US to declare nuclear sanctions on Iran are restored


WASHINGTON — In defiance of overwhelming opposition, the United States is preparing to declare that all international sanctions against Iran have been restored. Few countries believe the move is legal, and such action could provoke conflict at the United Nations.

Despite an agreement brokered during the Obama administration, Iran still pursues nuclear enrichment necessary to produce nuclear weapons.

The Associated Press story did not mention that an explosion two months ago at Natanz, Iran, destroyed a key facility likely used to manufacture high quality centrifuges essential for refining uranium for such weapons.

President Donald Trump’s administration will announce on Saturday that U.N. sanctions on Iran eased under the 2015 nuclear deal are back in force.

Other members of the U.N. Security Council, including U.S. allies, disagree and have vowed to ignore the step.

The Trump administration already has slapped extensive sanctions on Iran, but could impose penalties on countries that don’t enforce the U.N. sanctions it claims to have reimposed.

Trump plans to address Iran in a speech to the General Assembly on Tuesday. Officials say he will also speak on his brokering of agreements for Israel and the United Arab Emirates and Bahrain to normalize relations in part to solidify a regional bulwark against Iran.

In the face of intelligence about the possibility of retaliation for killing in January of the top Iranian general who authorized murderous attacks against U.S. troops, Trump threatened to retaliate “1,000 times” harder against Iran if it attacks U.S. personnel overseas.

His tweeted warning was in response to a report that Iran is plotting to assassinate the U.S. ambassador to South Africa.

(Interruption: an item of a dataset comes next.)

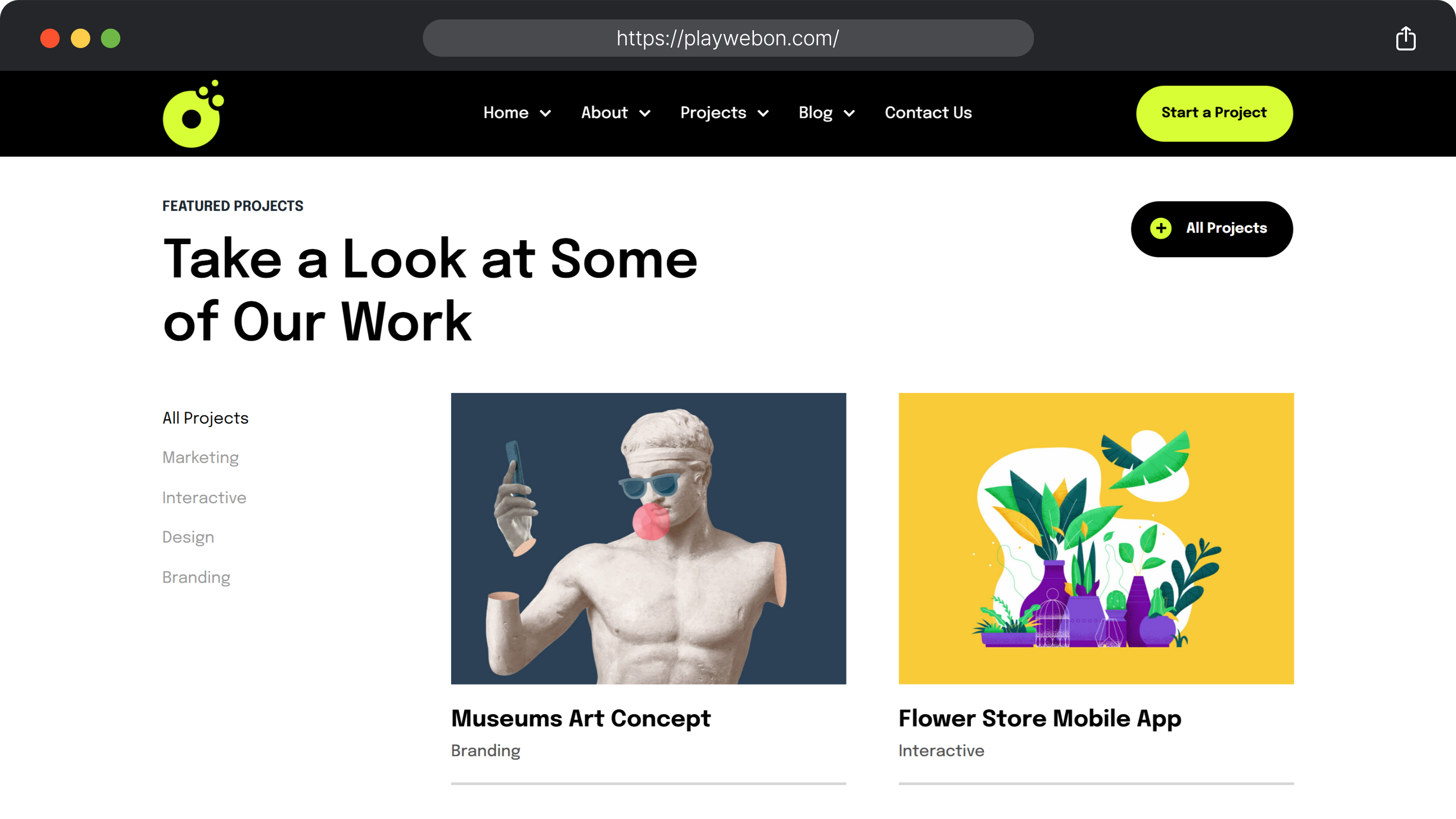
Task: Select the Design filter
Action: click(188, 537)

The other 14 members of the Security Council say the U.S. lost its legal standing to act on sanctions when Trump withdrew from the nuclear accord more than two years ago. The U.S. argues it retains the right to enact the “snapback” of sanctions because the council resolution that endorsed the deal refers to it as a participant.

“These will be valid U.N. Security Council (actions) and the United States will do what it always does, it will do its share as part of its responsibilities to enable peace,” Secretary of State Mike Pompeo said on Wednesday.

— AP reports contributed to this story.

“We’ll do all the things we need to do to ensure that those sanctions are enforced.”

Pompeo traveled to the United Nations on Aug. 20 to formally notify the Security Council that the U.S. was triggering snapback because Iran is not complying with the nuclear deal.

He said the snapback mechanism was the “one thing that the previous administration got right” in the nuclear deal that Trump has denounced as the worst deal ever negotiated. President Barack Obama reached the agreement that gave Iran billions of dollars in sanctions relief in exchange for a temporary curb on it nuclear program.

The U.S. special envoy for Iran, Elliott Abrams, told reporters Wednesday that all U.N. sanctions would “snap back” at 8 p.m. EDT on Saturday.

“We expect all U.N. member states to implement their member state responsibilities and respect their obligations to uphold these sanctions,” Abrams told reporters.

“If other nations do not follow it,” he said, “I think they should be asked ... whether they do not think they are weakening the structure of U.N. sanctions.”

The U.N. sanctions the U.S. is seeking to reimpose include a ban on uranium enrichment and all missile activity, and the indefinite extension of an arms embargo that would otherwise expire on Oct. 18. The Security Council rejected a U.S. effort to extend the embargo in a lopsided vote that got support from only one country, the Dominican Republic.

Pompeo reiterated Wednesday that Iran “remains the world’s largest state sponsor of terrorism and we don’t believe that them being able to trade in weapons of war with impunity is remotely acceptable.” He called the U.S. decision to reimpose sanctions “good for the peoples of all nations.”

—AP stories contributed to this report.